#### TASK INPUTS
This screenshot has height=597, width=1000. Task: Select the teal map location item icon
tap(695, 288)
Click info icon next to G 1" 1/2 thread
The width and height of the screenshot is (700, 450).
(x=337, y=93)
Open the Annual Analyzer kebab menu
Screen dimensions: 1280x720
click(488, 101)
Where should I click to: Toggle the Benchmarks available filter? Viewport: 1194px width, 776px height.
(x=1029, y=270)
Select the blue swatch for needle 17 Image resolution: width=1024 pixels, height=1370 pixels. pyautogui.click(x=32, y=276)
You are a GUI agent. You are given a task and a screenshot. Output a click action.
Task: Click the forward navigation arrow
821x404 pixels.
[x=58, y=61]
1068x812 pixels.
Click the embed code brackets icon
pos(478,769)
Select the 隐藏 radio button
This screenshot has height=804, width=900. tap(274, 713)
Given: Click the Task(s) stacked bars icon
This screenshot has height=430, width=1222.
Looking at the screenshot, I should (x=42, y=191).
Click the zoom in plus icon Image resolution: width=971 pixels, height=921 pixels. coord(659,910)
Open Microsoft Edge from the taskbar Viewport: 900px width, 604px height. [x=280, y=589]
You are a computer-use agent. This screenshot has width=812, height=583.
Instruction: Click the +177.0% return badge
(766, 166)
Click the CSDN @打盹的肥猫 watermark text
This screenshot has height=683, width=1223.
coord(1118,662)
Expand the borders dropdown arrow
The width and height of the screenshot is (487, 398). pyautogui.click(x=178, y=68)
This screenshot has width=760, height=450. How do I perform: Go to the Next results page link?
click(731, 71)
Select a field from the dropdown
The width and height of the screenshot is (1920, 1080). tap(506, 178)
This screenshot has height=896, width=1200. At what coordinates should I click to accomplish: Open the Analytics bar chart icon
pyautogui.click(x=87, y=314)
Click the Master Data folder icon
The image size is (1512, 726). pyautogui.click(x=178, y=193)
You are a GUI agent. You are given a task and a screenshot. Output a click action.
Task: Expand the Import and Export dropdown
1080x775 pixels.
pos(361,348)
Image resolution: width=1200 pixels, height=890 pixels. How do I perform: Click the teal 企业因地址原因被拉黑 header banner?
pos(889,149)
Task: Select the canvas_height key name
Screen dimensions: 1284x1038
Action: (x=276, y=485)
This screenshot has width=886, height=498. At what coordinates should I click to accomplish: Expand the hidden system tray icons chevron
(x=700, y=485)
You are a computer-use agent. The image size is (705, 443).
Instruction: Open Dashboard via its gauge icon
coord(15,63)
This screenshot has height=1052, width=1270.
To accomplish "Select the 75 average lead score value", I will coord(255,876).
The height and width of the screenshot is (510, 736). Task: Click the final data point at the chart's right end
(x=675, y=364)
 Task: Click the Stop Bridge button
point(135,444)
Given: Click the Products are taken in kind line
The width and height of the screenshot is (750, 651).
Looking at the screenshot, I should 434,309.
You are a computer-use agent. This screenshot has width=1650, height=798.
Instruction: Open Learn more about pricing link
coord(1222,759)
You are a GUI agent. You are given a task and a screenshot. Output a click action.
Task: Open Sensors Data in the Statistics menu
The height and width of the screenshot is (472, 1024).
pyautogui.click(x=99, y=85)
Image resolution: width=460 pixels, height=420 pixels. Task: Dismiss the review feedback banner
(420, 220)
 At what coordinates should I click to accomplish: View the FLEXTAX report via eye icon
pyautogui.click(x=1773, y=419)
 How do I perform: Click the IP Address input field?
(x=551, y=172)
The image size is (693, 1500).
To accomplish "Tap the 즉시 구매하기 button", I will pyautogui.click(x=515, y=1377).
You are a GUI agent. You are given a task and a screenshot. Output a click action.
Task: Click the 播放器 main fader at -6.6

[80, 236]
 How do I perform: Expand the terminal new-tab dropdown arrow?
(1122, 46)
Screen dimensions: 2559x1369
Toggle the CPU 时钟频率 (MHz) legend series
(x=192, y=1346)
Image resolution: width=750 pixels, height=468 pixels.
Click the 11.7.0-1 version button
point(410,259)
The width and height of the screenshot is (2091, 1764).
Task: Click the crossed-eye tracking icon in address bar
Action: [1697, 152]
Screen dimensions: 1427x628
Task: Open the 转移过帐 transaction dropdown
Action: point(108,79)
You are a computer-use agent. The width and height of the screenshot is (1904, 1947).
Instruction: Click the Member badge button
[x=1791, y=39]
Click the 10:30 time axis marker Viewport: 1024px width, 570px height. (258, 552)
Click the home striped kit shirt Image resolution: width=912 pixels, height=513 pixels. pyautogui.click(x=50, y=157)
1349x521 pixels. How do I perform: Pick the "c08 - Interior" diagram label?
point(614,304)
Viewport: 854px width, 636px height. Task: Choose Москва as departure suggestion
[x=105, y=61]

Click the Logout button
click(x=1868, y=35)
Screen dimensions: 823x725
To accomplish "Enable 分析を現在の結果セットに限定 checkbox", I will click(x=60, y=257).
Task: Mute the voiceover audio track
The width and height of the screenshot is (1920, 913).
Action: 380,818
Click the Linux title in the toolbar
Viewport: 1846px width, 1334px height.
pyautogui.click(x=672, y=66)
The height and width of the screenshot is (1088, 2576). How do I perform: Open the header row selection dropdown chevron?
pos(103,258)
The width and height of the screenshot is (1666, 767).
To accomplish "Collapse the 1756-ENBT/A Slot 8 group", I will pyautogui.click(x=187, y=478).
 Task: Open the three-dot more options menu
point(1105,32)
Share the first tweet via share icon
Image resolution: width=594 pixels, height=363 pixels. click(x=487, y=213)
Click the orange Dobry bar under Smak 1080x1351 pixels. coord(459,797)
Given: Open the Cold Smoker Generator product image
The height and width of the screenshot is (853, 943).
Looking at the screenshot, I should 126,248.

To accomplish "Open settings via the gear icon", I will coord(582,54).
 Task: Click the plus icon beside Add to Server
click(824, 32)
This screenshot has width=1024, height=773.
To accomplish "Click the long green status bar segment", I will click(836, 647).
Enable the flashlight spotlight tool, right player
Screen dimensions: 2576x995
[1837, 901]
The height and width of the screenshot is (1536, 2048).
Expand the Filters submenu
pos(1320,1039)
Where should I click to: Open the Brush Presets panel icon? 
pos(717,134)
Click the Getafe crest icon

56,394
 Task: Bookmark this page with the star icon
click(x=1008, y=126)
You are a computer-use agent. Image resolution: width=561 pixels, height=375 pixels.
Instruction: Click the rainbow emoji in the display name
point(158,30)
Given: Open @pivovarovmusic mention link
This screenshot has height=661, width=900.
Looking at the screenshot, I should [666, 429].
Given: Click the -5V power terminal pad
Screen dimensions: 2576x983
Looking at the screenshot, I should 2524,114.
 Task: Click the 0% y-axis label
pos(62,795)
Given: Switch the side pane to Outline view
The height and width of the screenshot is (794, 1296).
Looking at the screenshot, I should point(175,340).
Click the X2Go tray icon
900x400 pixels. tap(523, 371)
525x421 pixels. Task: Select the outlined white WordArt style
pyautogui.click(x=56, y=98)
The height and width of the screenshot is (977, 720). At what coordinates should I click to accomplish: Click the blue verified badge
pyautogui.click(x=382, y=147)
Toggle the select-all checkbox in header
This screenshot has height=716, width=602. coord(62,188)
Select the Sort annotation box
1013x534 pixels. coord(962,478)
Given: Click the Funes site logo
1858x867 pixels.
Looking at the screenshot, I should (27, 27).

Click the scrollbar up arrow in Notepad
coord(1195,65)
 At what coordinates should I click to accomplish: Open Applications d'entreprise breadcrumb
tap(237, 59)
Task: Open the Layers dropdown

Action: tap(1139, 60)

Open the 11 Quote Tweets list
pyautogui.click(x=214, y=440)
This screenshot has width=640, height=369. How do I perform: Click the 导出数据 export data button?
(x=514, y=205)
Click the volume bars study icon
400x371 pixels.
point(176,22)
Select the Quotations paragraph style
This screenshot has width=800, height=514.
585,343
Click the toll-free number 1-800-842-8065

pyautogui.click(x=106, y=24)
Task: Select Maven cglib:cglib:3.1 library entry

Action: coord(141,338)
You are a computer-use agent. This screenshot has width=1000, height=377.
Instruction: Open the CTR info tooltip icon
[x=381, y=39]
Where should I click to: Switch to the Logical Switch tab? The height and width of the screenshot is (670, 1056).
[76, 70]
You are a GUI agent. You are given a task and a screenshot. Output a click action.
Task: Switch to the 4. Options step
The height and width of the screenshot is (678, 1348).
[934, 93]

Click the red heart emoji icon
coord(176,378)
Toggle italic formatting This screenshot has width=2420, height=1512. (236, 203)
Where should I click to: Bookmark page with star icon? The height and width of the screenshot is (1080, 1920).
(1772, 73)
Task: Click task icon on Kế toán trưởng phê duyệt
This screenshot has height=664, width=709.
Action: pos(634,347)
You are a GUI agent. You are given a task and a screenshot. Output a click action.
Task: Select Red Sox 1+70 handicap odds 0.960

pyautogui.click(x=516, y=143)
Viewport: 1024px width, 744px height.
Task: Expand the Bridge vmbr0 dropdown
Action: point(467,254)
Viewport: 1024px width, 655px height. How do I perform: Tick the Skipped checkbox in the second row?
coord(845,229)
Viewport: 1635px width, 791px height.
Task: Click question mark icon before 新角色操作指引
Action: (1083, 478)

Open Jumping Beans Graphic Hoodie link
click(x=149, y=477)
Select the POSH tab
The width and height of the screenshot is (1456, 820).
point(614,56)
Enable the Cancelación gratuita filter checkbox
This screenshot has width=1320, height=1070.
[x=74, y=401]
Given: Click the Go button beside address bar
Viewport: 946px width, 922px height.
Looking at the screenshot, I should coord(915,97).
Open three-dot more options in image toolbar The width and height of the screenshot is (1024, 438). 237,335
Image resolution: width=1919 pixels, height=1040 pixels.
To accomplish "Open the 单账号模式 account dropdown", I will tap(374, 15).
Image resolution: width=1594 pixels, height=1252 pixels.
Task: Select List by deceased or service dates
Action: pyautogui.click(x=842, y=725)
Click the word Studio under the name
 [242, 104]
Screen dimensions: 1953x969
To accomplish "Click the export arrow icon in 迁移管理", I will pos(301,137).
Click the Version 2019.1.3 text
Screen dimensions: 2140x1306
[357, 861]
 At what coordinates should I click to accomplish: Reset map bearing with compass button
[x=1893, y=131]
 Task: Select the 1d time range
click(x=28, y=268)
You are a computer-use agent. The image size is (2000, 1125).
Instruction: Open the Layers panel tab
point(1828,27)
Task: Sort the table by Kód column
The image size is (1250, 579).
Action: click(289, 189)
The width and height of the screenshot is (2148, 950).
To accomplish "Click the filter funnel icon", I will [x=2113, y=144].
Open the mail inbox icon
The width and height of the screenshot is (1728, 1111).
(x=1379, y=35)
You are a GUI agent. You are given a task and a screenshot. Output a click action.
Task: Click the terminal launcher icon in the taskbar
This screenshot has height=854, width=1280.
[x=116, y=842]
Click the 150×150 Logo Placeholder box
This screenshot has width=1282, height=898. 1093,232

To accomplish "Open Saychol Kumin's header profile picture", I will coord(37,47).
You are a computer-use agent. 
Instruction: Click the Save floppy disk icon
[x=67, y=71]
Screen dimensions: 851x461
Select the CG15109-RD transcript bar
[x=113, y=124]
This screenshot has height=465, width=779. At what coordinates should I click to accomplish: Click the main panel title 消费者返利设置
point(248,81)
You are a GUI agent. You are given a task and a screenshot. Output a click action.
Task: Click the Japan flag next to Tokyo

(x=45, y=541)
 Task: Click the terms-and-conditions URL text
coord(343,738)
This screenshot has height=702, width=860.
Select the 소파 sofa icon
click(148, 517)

#### DESCRIPTION OF THE TASK
Below the records, write out the stretch from the line containing "has width=1650, height=798." through the line containing "coord(1222,759)", including both of those lines.

#### ANSWER FOR THIS EXERCISE
You are a computer-use agent. This screenshot has width=1650, height=798.
Instruction: Open Learn more about pricing link
coord(1222,759)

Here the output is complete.